> [TEXT PROVIDED]:
++++++
Under normal circumstances, ddns-sd will register the container listening port in the SRV record it creates. However, if your containers don't have directly routable IP addresses, that's not very helpful, because no other machine will be able to talk to the container. For this reason, Docker has the concept of "published" ports. These are ports on the host's IP address which will forward connections into your container.

If ddns-sd recognises that a port for which the service registration labels exist has been marked as "published", then it assumes that the port is not directly accessible, and will only register the service using the host's publicly-available IP address, and the host port that has been published.

To determine the publicly-available IP address to register, ddns-sd will use the IP address given in the --publish argument (if given), or else the address in the DDNSSD_HOST_IP_ADDRESS environment variable. If neither of these give an IP address worth using (ie not INADDR_ANY), then a warning will be logged and no registration will be made for that port.

SRV record parameters

The priority and weight attributes of a SRV record assist in load balancing and failover situations, by allowing server selection to be influenced. See RFC2782 for the full details of how these parameters work.

By default, ddns-sd sets these parameters both to 0. This means that all servers will have an equal chance of being connected to. If you need to adjust these parameters, for whatever reason, use the following labels:

org.discourse.service._<service>.priority
org.discourse.service._<service>.weight

Both labels can be set to any numeric string between 0 and 65535, inclusive.

TXT records

The DNS-SD specification provides a mechanism by which additional metadata can be provided to consumers of a service instance, by means of a TXT record of the same name as the service instance. There are no specific rules for the interpretation of this data, beyond some simple key-value semantics.
++++++
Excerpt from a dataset
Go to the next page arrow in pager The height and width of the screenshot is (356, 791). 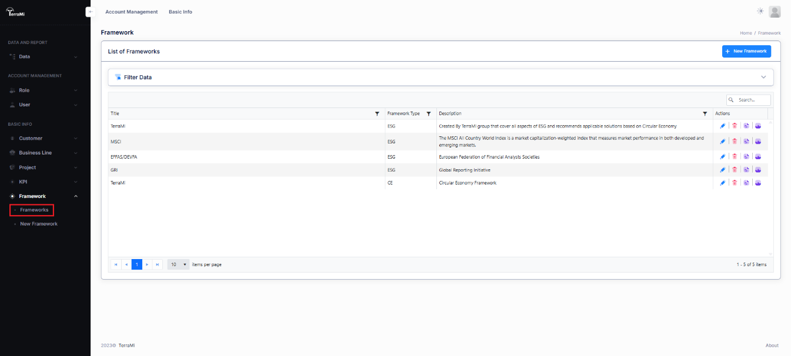click(x=147, y=264)
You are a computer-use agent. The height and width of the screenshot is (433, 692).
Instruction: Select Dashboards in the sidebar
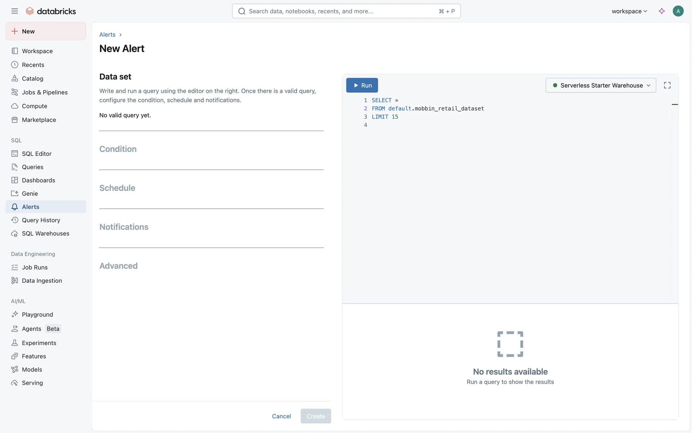tap(38, 180)
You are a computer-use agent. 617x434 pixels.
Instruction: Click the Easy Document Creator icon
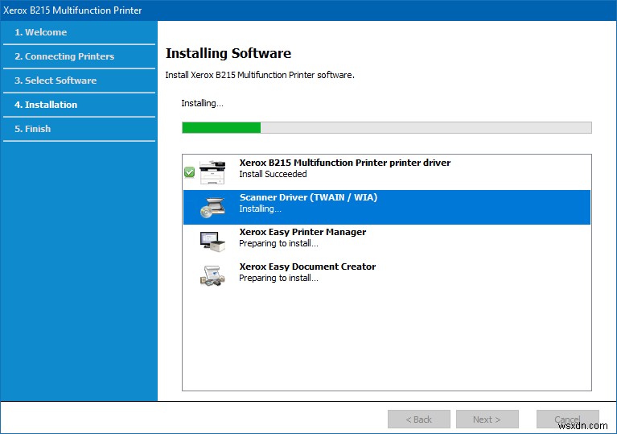213,275
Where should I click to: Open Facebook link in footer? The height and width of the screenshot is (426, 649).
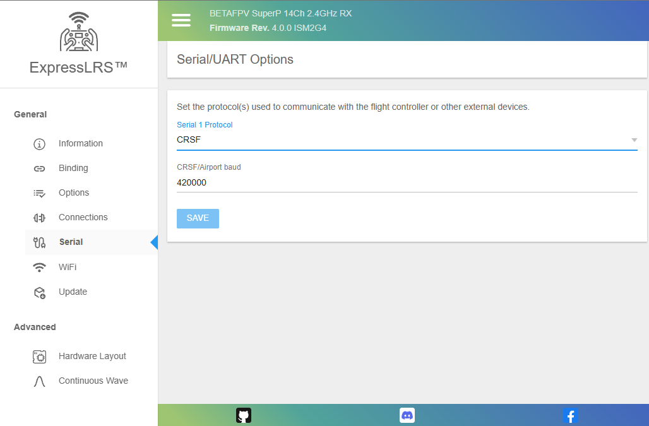coord(570,415)
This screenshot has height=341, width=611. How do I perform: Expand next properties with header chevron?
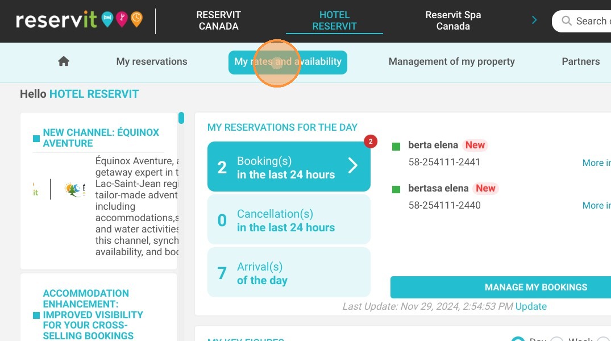pyautogui.click(x=534, y=20)
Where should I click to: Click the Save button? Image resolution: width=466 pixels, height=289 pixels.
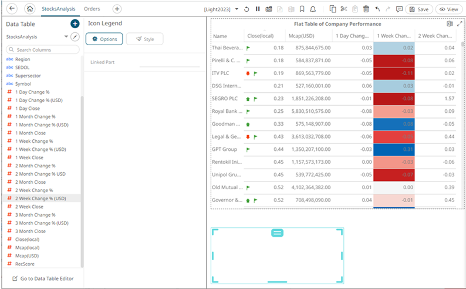point(419,9)
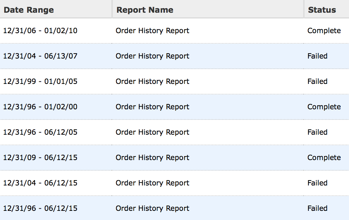Click Failed status of the 12/31/96 - 06/12/15 report
Viewport: 349px width, 220px height.
317,208
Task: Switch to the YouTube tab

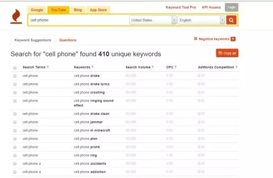Action: pos(59,10)
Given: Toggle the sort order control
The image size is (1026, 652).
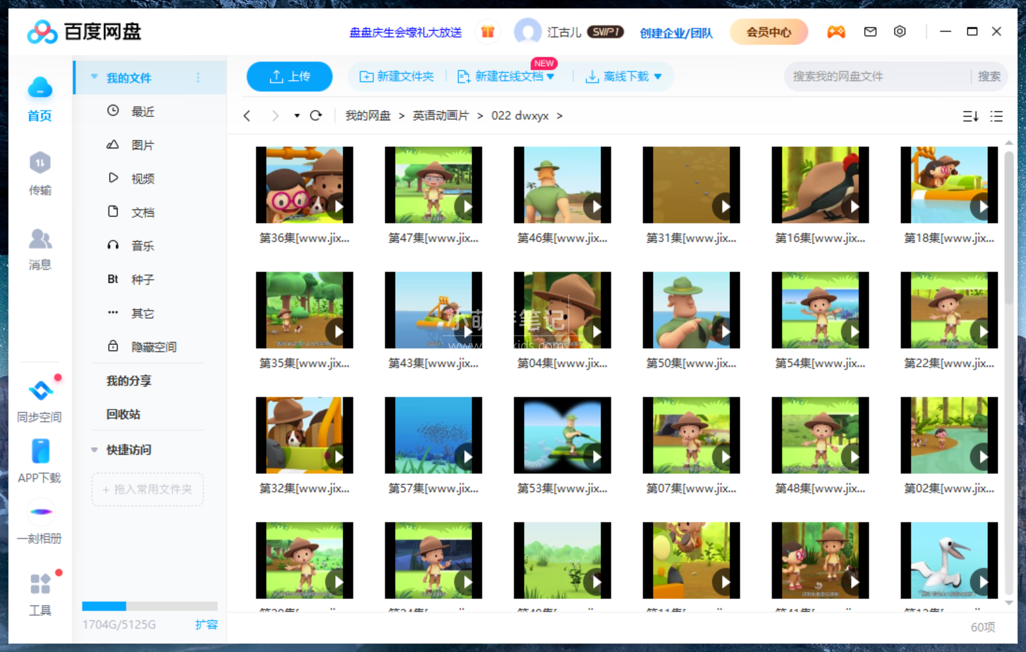Looking at the screenshot, I should (x=969, y=116).
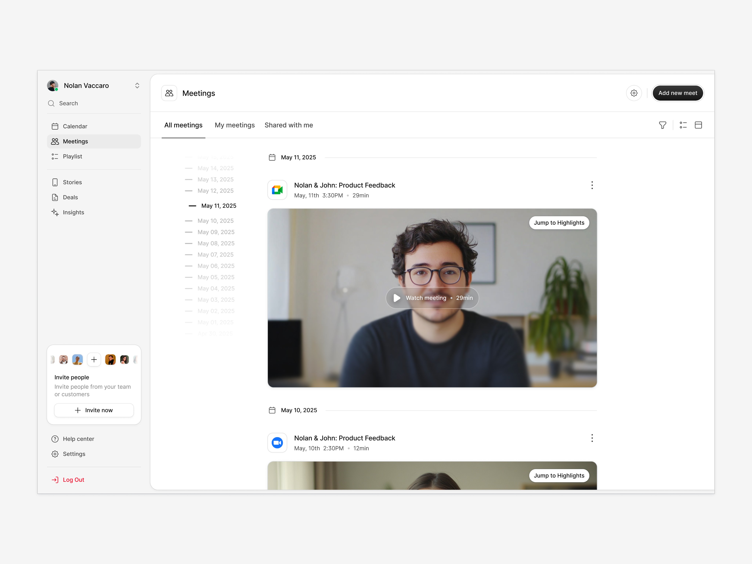Jump to May 08, 2025 in date timeline
The image size is (752, 564).
(216, 243)
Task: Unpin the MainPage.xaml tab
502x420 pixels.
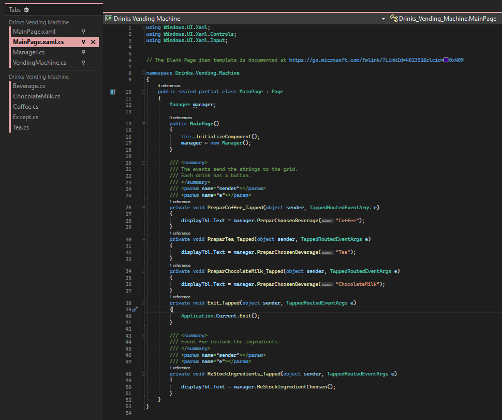Action: coord(83,32)
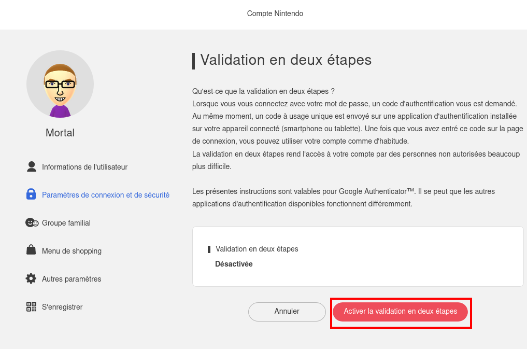
Task: Click the Validation en deux étapes page heading
Action: coord(286,60)
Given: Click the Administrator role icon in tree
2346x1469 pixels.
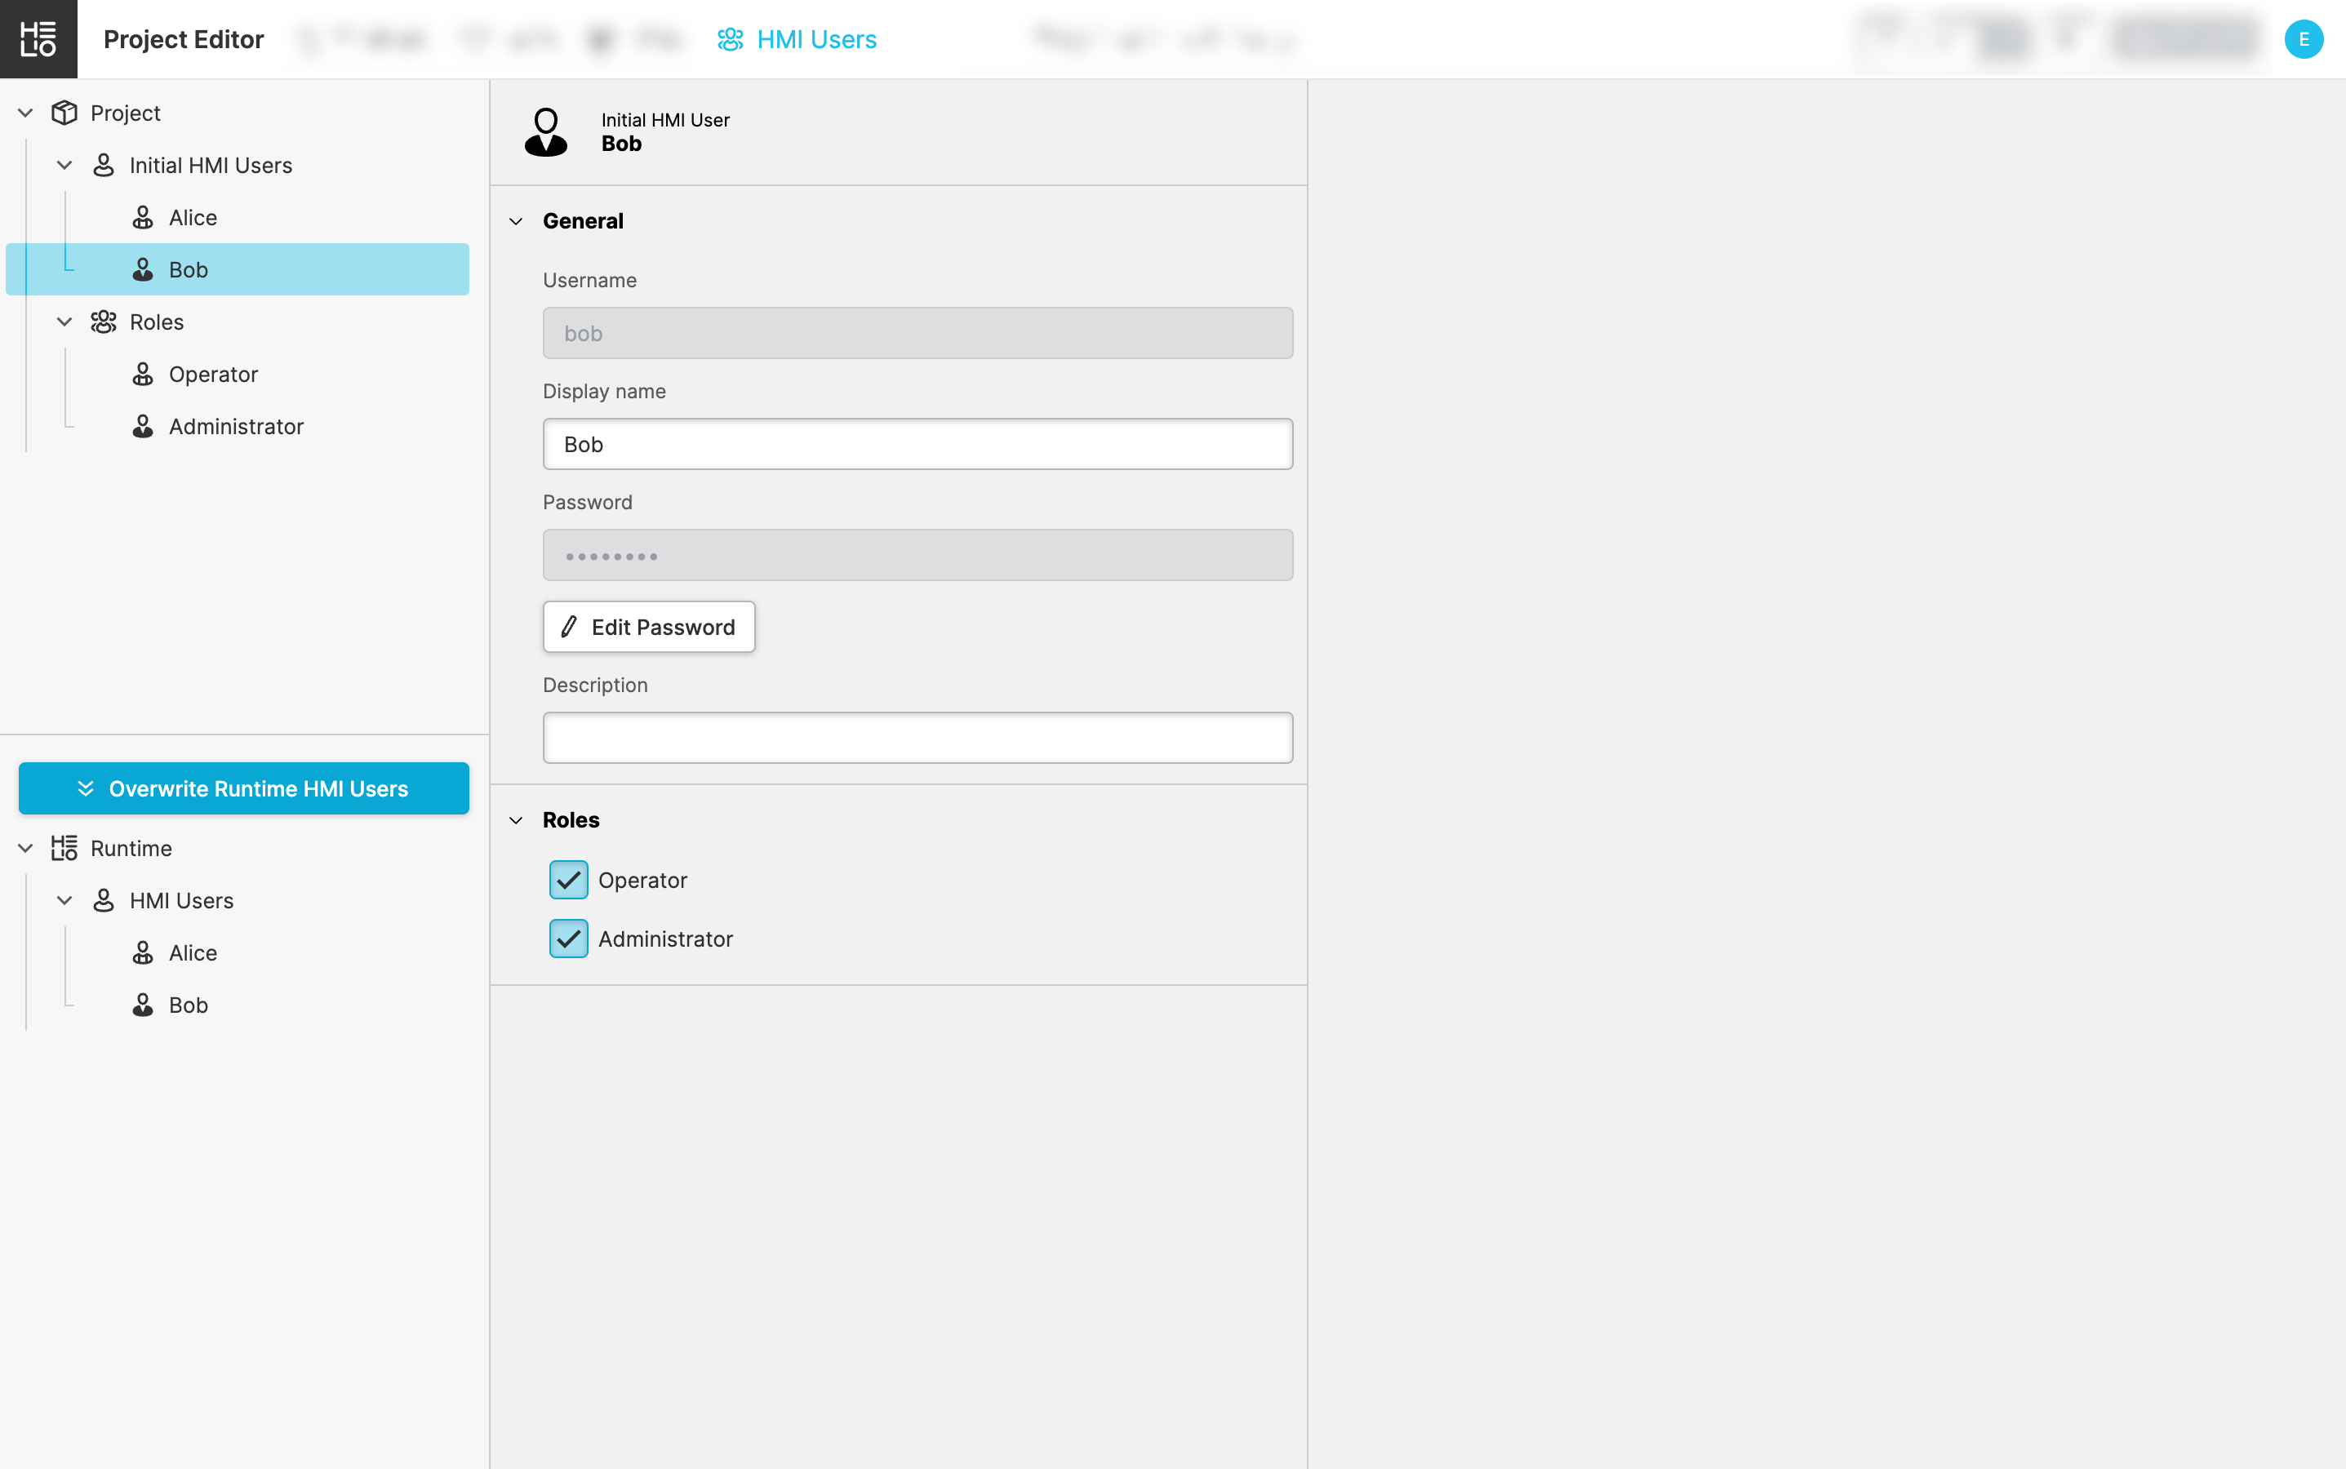Looking at the screenshot, I should click(143, 427).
++++++
> [WHAT IS BEING ASKED]:
Duplicate the part of the ddns-sd documentation starting at "Both labels can" and ending at "simple key-value semantics.". The data here was taken from a separate source.

> [RESULT]:
Both labels can be set to any numeric string between 0 and 65535, inclusive.

TXT records

The DNS-SD specification provides a mechanism by which additional metadata can be provided to consumers of a service instance, by means of a TXT record of the same name as the service instance. There are no specific rules for the interpretation of this data, beyond some simple key-value semantics.